We also reduced the setTimeout from 600ms to 150ms — enough for React state to propagate, but no longer a full half-second insurance policy.

What The Console Tells You

Open DevTools and you’ll now see one of two things after each interviewer turn:

✅ Fast path (expected in hands-free mode):

DEBUG: 🎵 [STT PREWARM] Socket pre-warmed and ready
DEBUG: 🎵 [STT STREAMING] [WS] Reusing pre-warmed socket

⚠️ Cold path (TTS was too short for the handshake to complete):

DEBUG: 🎵 [STT STREAMING] [WS] Cold path hit (pre-warm state: CONNECTING)

The CONNECTING state tells you the pre-warm was triggered, just not fast enough — useful signal for tuning if you see it frequently.

Results

	Before	After
Auto-restart timeout	600ms	150ms
WebSocket handshake	~20–100ms (critical path)	0ms (pre-warmed)
Activation cue	~250ms	~250ms (unchanged)
Total to mic-hot	~850ms+	~400ms

The activation cue beep was intentionally kept — it gives candidates a clear audio signal that the mic is live, which reduces anxiety in an already high-stakes setting.

The Graceful Fallback

Pre-warming is purely additive. If the socket isn’t ready (network hiccup, very short TTS turn, first session turn), startRecording detects readyState !== OPEN and falls back to the cold path — identical to the original behavior. No regression, no error handling required beyond what was already there.
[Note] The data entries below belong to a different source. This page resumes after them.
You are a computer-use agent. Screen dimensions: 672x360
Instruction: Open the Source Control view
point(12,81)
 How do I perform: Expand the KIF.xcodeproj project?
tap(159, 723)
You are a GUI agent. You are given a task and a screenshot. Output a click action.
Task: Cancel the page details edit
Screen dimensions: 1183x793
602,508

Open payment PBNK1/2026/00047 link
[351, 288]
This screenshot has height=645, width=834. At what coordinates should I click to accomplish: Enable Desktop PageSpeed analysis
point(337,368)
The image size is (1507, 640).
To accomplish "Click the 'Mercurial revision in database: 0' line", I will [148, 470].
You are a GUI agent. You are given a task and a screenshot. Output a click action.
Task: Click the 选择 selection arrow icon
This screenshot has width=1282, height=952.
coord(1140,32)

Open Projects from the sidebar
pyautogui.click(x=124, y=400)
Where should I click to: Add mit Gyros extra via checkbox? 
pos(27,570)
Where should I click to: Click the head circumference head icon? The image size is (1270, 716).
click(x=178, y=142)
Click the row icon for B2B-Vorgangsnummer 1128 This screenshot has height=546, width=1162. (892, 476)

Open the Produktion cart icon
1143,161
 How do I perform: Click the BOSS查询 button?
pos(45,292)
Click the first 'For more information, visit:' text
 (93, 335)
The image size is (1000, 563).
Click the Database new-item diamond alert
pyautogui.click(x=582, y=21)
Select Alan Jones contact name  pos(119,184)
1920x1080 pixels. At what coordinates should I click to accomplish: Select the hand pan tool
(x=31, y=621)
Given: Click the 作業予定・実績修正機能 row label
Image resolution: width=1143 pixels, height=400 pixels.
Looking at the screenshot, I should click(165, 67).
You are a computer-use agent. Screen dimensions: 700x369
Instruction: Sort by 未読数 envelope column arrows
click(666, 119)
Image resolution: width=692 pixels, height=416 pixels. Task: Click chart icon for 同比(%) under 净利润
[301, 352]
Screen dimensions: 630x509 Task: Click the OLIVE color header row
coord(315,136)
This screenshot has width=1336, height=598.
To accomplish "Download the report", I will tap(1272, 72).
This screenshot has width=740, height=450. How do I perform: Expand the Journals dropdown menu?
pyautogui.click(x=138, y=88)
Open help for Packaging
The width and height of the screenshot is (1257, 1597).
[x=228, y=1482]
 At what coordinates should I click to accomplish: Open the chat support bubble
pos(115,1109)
The pre-warm socket’s onclose handler also defensively nulls out sttSocketRef if the connection drops before it’s used, ensuring the cold path is taken cleanly.

Lessons Learned

Parallelize what you can: If you know you’ll need a resource soon, start acquiring it early. The interviewer speaking is dead time for the mic — use it.
State is your source of truth: The 600ms buffer existed because someone wasn’t confident isPlaying was accurate. Trusting the state made the unnecessary buffer obvious.
Log the slow path: console.warn on the cold path has already surfaced a few edge cases in testing that would have been invisible otherwise.

Happy interviewing — and may your first syllable never be clipped again.